*** Exercise materials
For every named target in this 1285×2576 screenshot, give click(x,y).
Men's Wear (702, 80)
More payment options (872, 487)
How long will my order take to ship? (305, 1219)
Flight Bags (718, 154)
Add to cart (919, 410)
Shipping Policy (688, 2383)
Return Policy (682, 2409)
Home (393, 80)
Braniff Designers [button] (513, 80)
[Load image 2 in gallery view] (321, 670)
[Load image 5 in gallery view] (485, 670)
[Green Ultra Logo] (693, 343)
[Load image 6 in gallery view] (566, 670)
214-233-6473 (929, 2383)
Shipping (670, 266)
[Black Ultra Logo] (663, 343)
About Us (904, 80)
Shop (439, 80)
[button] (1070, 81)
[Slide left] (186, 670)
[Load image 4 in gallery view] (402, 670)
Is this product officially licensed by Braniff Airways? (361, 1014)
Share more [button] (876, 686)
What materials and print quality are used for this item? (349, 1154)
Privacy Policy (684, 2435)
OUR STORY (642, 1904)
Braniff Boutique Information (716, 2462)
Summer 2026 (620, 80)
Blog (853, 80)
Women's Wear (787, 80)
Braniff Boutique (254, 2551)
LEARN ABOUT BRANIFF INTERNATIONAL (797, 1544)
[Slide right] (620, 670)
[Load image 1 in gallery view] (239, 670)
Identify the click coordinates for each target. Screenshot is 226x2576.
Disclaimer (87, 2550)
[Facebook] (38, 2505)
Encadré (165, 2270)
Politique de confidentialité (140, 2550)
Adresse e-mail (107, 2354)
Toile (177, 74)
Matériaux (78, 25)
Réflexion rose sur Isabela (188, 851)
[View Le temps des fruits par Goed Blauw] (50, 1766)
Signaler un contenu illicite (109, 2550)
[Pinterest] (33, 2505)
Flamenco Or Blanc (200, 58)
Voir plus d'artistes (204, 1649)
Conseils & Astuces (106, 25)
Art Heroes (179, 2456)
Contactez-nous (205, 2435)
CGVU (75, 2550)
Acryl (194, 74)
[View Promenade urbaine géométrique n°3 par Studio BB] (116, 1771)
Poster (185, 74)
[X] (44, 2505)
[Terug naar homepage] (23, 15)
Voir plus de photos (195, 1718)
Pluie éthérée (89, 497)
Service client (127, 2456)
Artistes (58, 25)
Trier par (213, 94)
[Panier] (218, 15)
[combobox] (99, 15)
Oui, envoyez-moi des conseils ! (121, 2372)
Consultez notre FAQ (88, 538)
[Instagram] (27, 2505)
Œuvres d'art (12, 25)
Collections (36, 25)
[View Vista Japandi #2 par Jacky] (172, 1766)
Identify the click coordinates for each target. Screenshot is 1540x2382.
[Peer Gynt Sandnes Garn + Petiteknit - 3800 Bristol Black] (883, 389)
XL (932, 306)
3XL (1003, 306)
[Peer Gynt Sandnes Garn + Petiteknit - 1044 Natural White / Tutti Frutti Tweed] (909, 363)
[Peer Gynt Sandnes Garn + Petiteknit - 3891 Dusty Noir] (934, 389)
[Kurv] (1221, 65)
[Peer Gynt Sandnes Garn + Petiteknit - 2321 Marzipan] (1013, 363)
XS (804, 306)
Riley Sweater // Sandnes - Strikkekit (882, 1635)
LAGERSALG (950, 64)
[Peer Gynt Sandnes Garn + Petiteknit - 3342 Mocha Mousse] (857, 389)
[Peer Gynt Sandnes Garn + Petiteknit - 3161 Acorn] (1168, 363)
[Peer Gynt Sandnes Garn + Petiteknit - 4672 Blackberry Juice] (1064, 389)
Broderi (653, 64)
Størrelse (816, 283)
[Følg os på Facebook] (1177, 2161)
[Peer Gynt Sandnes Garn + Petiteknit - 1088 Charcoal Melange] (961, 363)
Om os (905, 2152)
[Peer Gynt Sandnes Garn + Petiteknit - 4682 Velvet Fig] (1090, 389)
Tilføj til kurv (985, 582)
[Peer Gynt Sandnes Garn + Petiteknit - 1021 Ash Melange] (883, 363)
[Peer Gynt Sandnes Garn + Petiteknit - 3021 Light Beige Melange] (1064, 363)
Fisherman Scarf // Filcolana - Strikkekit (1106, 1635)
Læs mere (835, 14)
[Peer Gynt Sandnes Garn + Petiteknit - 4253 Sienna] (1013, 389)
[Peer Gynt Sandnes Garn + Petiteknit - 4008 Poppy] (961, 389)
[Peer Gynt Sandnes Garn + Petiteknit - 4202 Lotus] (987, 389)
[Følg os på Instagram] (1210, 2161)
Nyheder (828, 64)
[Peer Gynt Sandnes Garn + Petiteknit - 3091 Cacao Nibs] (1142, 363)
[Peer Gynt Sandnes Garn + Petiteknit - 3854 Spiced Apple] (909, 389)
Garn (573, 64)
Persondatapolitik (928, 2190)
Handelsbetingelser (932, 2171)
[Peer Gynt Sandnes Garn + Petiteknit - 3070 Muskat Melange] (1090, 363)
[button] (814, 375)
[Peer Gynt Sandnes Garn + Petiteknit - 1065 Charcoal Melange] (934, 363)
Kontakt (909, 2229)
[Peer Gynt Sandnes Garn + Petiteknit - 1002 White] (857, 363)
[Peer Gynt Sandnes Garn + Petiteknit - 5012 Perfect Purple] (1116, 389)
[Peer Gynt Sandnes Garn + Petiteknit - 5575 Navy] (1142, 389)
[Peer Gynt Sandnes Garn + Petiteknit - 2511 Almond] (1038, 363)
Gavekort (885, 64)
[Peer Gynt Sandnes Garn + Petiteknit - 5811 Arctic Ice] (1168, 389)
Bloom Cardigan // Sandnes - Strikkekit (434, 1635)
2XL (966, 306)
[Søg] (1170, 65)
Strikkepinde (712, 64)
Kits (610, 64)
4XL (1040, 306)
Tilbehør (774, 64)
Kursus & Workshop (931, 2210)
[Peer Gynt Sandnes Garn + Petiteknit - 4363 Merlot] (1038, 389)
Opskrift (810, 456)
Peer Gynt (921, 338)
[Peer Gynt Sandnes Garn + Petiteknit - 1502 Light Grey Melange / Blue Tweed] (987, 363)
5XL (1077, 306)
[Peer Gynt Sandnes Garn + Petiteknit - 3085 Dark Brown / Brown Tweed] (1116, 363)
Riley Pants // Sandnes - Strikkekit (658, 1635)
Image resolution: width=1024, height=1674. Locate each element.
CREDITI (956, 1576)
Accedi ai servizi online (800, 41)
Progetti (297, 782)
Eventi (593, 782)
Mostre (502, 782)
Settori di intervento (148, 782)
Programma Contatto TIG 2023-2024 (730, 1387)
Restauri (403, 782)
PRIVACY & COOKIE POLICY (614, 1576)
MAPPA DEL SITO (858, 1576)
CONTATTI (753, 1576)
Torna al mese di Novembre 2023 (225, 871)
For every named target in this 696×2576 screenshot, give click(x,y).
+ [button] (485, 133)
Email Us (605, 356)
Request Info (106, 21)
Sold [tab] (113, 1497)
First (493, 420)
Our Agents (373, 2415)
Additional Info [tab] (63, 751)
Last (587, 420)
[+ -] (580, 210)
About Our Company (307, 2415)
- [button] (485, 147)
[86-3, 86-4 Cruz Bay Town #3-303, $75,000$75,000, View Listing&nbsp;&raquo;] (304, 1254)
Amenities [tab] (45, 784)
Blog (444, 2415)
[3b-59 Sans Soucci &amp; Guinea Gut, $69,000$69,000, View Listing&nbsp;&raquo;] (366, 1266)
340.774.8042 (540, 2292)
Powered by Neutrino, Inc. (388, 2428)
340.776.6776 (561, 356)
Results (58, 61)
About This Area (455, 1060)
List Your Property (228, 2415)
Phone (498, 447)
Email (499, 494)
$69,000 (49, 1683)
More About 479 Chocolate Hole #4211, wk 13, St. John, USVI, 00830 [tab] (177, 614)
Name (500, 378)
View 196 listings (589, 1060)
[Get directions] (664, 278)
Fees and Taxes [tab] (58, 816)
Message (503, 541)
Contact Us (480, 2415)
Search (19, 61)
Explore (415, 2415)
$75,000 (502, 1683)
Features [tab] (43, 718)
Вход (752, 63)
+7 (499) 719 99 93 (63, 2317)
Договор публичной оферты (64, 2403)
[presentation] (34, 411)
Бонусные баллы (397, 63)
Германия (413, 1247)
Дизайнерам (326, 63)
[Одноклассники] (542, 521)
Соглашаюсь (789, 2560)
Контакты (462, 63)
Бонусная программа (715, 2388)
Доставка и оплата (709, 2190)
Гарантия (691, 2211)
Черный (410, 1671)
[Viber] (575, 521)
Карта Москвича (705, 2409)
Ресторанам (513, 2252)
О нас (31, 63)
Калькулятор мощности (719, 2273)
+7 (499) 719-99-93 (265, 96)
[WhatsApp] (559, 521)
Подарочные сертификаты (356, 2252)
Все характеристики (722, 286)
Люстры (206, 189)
******
=== Problem statement ===
For this exercise, output exactly the lines above from the line with "Shop (439, 80)" to the line with "Signaler un contenu illicite (109, 2550)", counting both, and leave out the rest.

=== Exercise response ===
Shop (439, 80)
[button] (1070, 81)
[Slide left] (186, 670)
[Load image 4 in gallery view] (402, 670)
Is this product officially licensed by Braniff Airways? (361, 1014)
Share more [button] (876, 686)
What materials and print quality are used for this item? (349, 1154)
Privacy Policy (684, 2435)
OUR STORY (642, 1904)
Braniff Boutique Information (716, 2462)
Summer 2026 (620, 80)
Blog (853, 80)
Women's Wear (787, 80)
Braniff Boutique (254, 2551)
LEARN ABOUT BRANIFF INTERNATIONAL (797, 1544)
[Slide right] (620, 670)
[Load image 1 in gallery view] (239, 670)
Identify the click coordinates for each target. Screenshot is 226x2576.
Disclaimer (87, 2550)
[Facebook] (38, 2505)
Encadré (165, 2270)
Politique de confidentialité (140, 2550)
Adresse e-mail (107, 2354)
Toile (177, 74)
Matériaux (78, 25)
Réflexion rose sur Isabela (188, 851)
[View Le temps des fruits par Goed Blauw] (50, 1766)
Signaler un contenu illicite (109, 2550)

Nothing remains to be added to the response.